Let's start with two interesting things.

First, Hillhouse founder Zhang Lei returned to China.

As soon as Hong Kong cleared customs, Zhang Lei returned to the mainland, and was obviously in a good mood, and also pulled the team to engage in a ski team building.

As far as I know, Zhang Lei has seen many companies and LPs overseas before, such as hearing that he went to Australia, and then Hillhouse really made a lot of moves in Australia, such as investing 51 million Australian dollars in Australian photovoltaic energy storage system distribution service provider OSW, and buying Australian clinical research institution George Clinical.

Zhang Lei's return, Hillhouse's investment in the domestic market is estimated to be lively again. In fact, this wave is really not only Zhang Lei, I have recently heard the news that several agency bosses have returned to Shanghai and Beijing, and the resumption of customs clearance in Hong Kong is good for many institutions that are eager to speed up.

Second, I was chatting with a due diligence researcher the other day, and I was shocked by a set of data he revealed.

In recent years, cross-border, enterprise service track is very hot, he also due diligence dozens of such companies, of which about 40% of the company data has problems, there is no lack of star companies in the primary market, among which it can be concluded that malicious data fraud, accounting for more than half, the remaining business obviously can not support the data, although it is impossible to judge whether it is subjective or objective, but there are some problems.

Shocking, comrades!
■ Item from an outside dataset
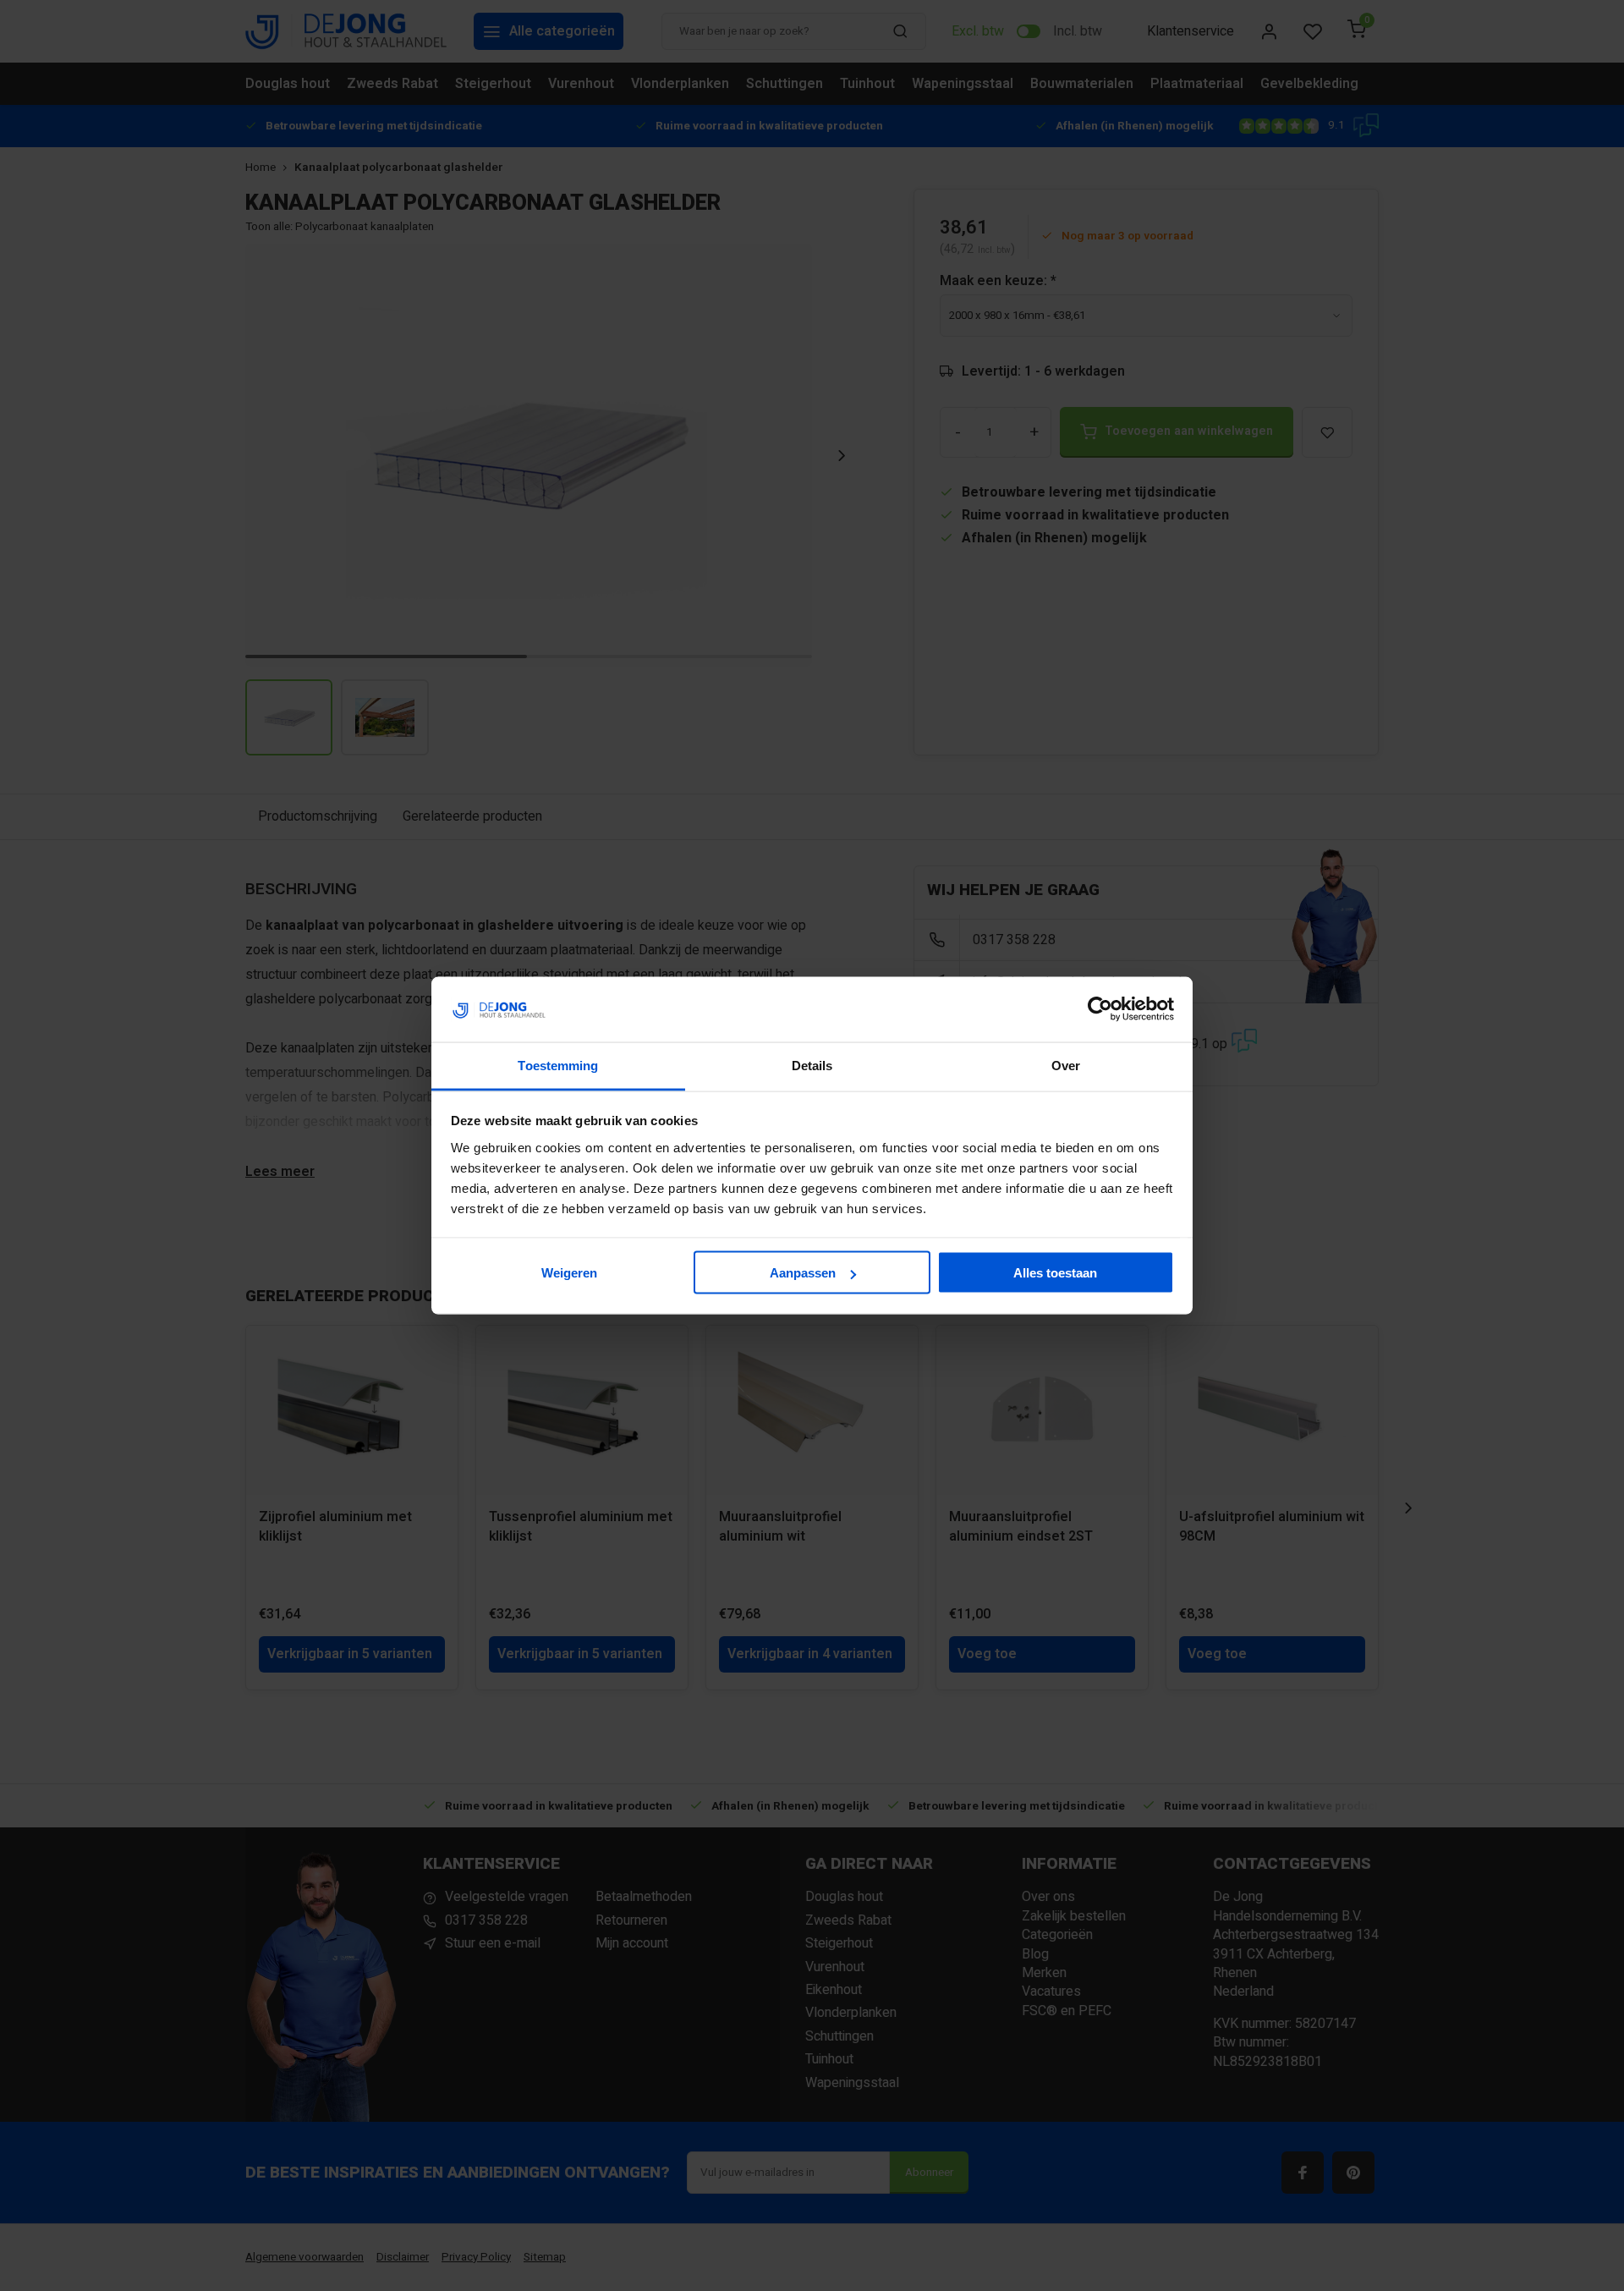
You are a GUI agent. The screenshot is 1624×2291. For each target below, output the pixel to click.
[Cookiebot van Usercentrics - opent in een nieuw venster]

But the follow-up story still made me breathe a sigh of relief, the pure dollar fund he served, basically passed the companies with these data problems, and combined with what I learned before, I still have that conclusion, due diligence can not be done, only want to think, fortunately, the bottom line of the venture capital industry, most dollar institutions can still hold.
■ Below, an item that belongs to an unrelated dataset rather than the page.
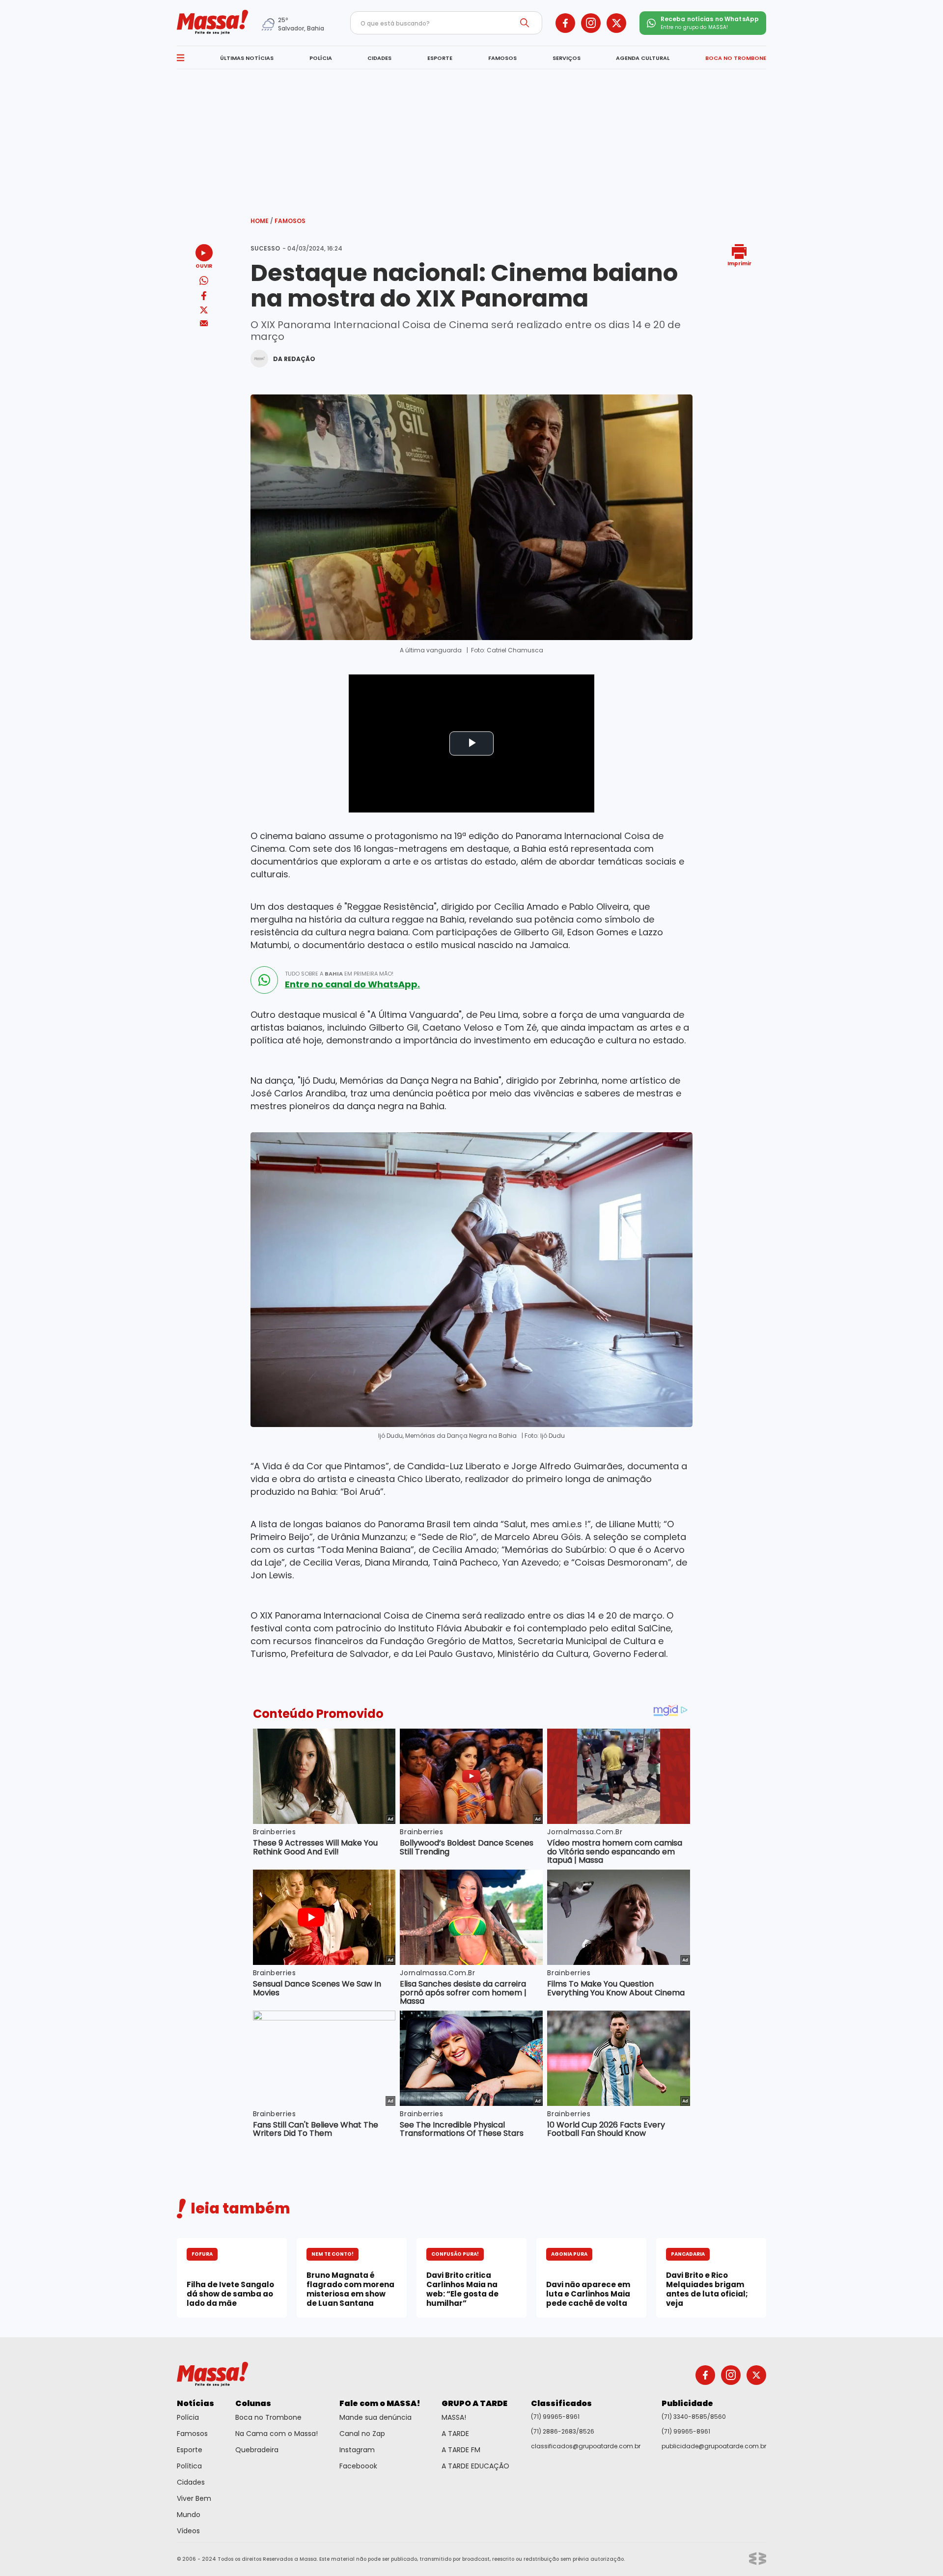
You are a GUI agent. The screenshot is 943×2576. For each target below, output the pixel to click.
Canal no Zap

And if the bottom line is guarded, the underlying logic of the operation of the industry will not come out of the big basket, and it will be able to wait for hope. From the end of last year to the beginning of last year, China Investment Network has written many articles arguing that some US dollar funds may be "left behind" in the next winter, with three main arguments:

First of all, on the fundraising side, US dollar LPs have less money to invest in China, and the circle of RMB is not so easy to finance, so last year, except for a few large US dollar fundraising, there were few good news of new US dollar fundraising;

Then there is the investment side, the main line of hard technology in recent years, dollar funds can only sigh, turn to the sea, consumption and other tracks, so that the valuation is rolled up, and there are fewer people who can invest;

Finally, the exit, the US stock market last year only 13, compared with previous years significantly reduced, Hong Kong stocks and other market liquidity is limited, last year listed companies, rarely not by the first and second price difference crit.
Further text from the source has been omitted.